Your question about "pigeon" and "dove" had me thinking and I found the following:
Do you know how to tell the difference between a dove and a pigeon? Most people would answer this question affirmatively. Yet it may come as a surprise that there are very little, if any, differences between the two species!
Pigeons and doves are both members of a bird family of about 289 species, some of which are found in almost every non-polar country of the world. Many of these birds have been domesticated and thrive in close proximity to man.
Scientifically speaking, there is no difference between a pigeon and a dove. Sometimes the names are used interchangeably. For instance, the common fan-tailed street pigeon of North America is known as a domestic pigeon and also as a rock dove. These domesticated birds occasionally leave their urban life and live in a wild state.
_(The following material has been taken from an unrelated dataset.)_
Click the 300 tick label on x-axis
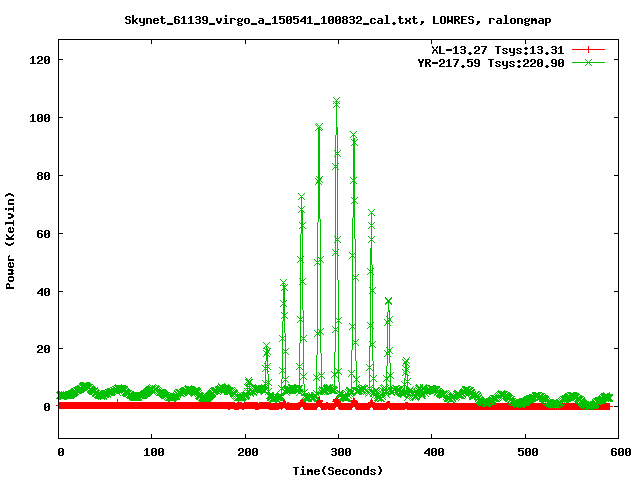click(x=339, y=453)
Except for color and size pigeons and doves are much alike the world over. Some are subdued in hue; some have gaudy metallic coloring. Some are sparrow-sized; some are as large as a gamecock. However, all have stout bodies and strong, pointed wings. All are monogamous and show much attention to the mate. All have deep, cooing calls. The pair always cooperate in building their frail nest, incubating the one or two eggs, and caring for the young. For a week or so the young are fed on pigeon's milk, a substance formed in the lining of the adult bird's crop during the breeding season. The parent delivers this food by inserting its bill into the young bird's bill. Later the young are fed on fruit and berries.
One curious difference between pigeons and most other birds is their manner of drinking. Most birds must sip water and then raise the head so the water will run down the throat. Pigeons and a few related birds, however, can take a deep drink and swallow it without raising the head.
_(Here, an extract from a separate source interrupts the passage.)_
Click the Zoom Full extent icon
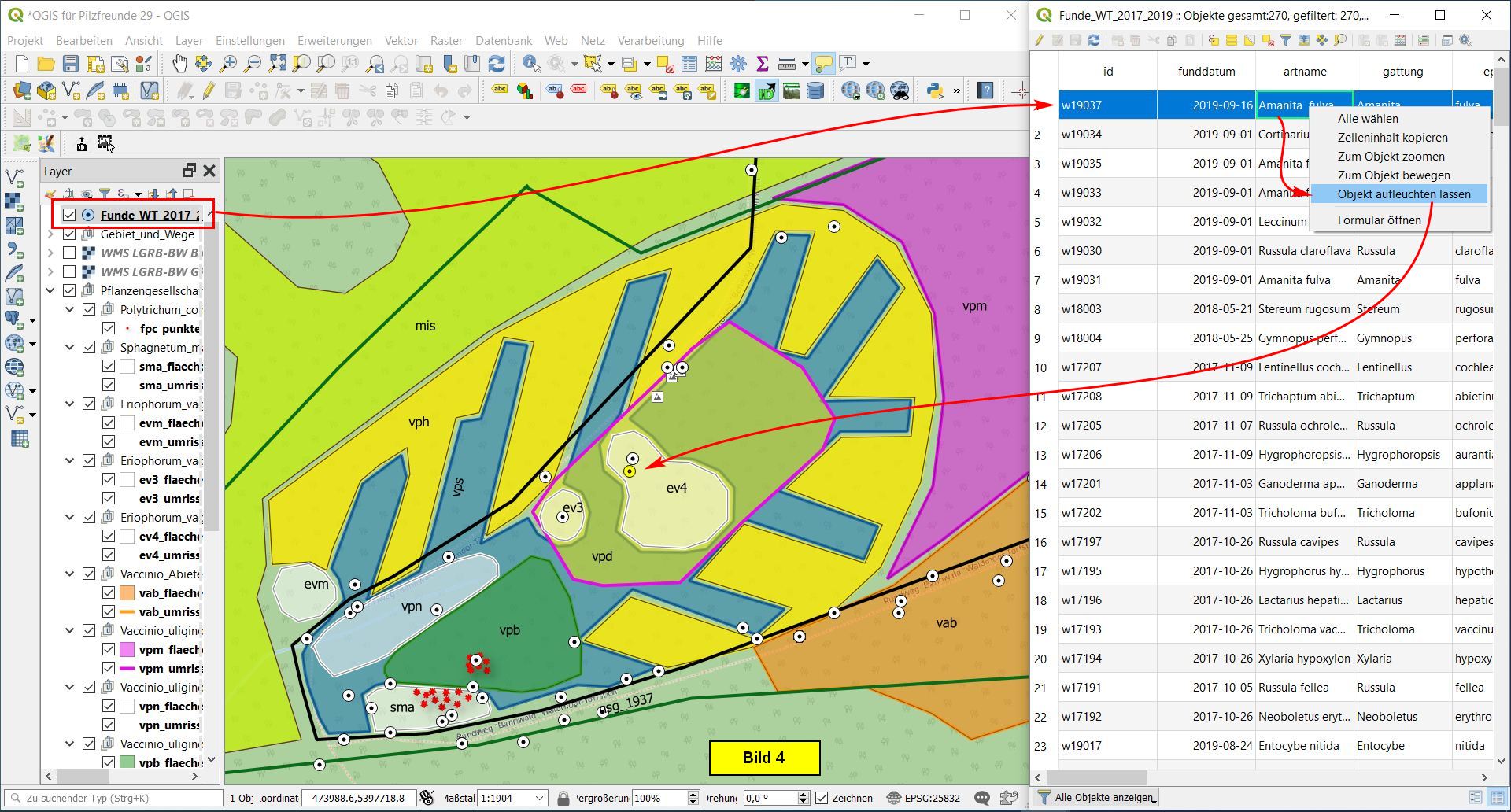This screenshot has height=812, width=1511. 277,64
North America has various somewhat similar species, mostly in the southern areas, known as white-crowned pigeon, band-tailed pigeon, white-winged dove, ground dove, ringed turtledove, and Inca dove. The most widespread is the mourning dove, which has a long pointed tail. It is found from Canada to Panama.
Historically the most famous pigeon is probably the now extinct dodo bird. Another famous species, the passenger pigeon, is also extinct. In the 19th century it was abundant in the Mississippi Valley. A hunter reported seeing a flock 5 miles long and a mile wide. When the birds settled for nesting, they covered an area 28 miles long and 3 to 4 miles wide. Every tree was occupied, some of which were so loaded that branches fell under the weight of the nests and birds. Hunters everywhere were merciless in their slaughter of the birds and even used them as food for pigs. The numbers dwindled rapidly, until the last passenger pigeon, a captive, died in 1914.